* [WORK REQUIRED]: Nothing but the lines from the one showing "How do I perform: Expand" through the final line of the data below belongs in the answer, duplicated exactly and without pictures.

* [SUPPLIED DATA]:
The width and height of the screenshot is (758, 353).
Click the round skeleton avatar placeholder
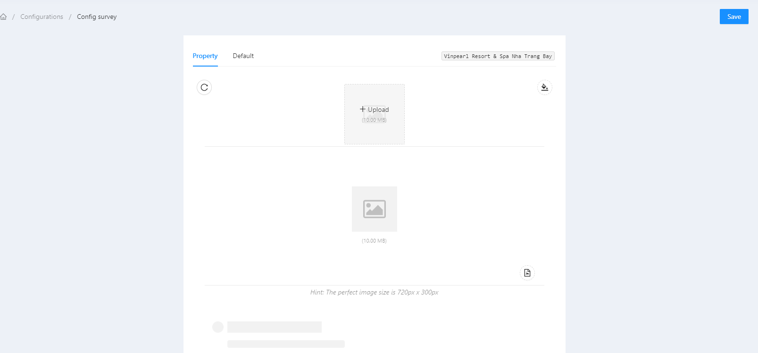tap(218, 327)

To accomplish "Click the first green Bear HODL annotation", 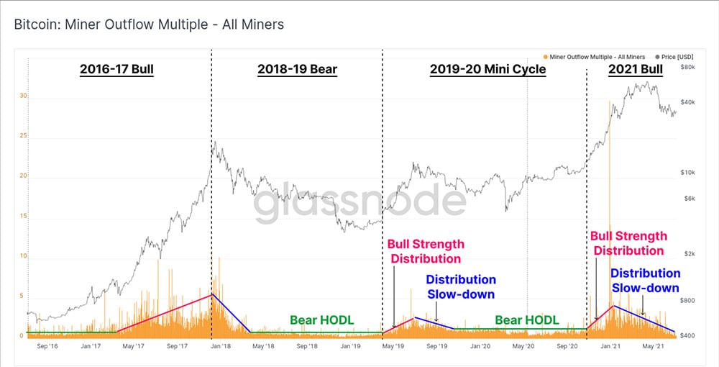I will click(322, 320).
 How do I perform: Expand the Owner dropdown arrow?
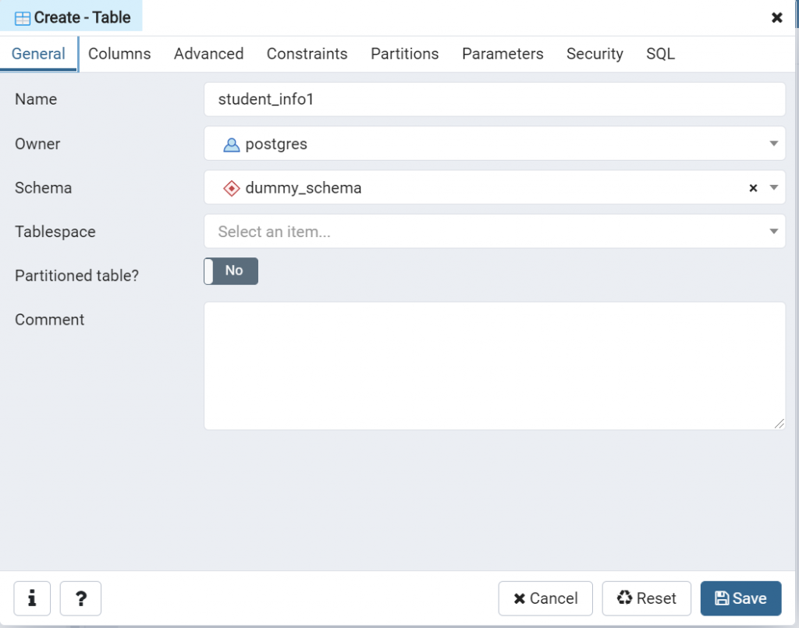pos(773,144)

* [OUTPUT FOR THIS EXERCISE]:
 How do I perform: Expand the Owner dropdown arrow?
pos(773,144)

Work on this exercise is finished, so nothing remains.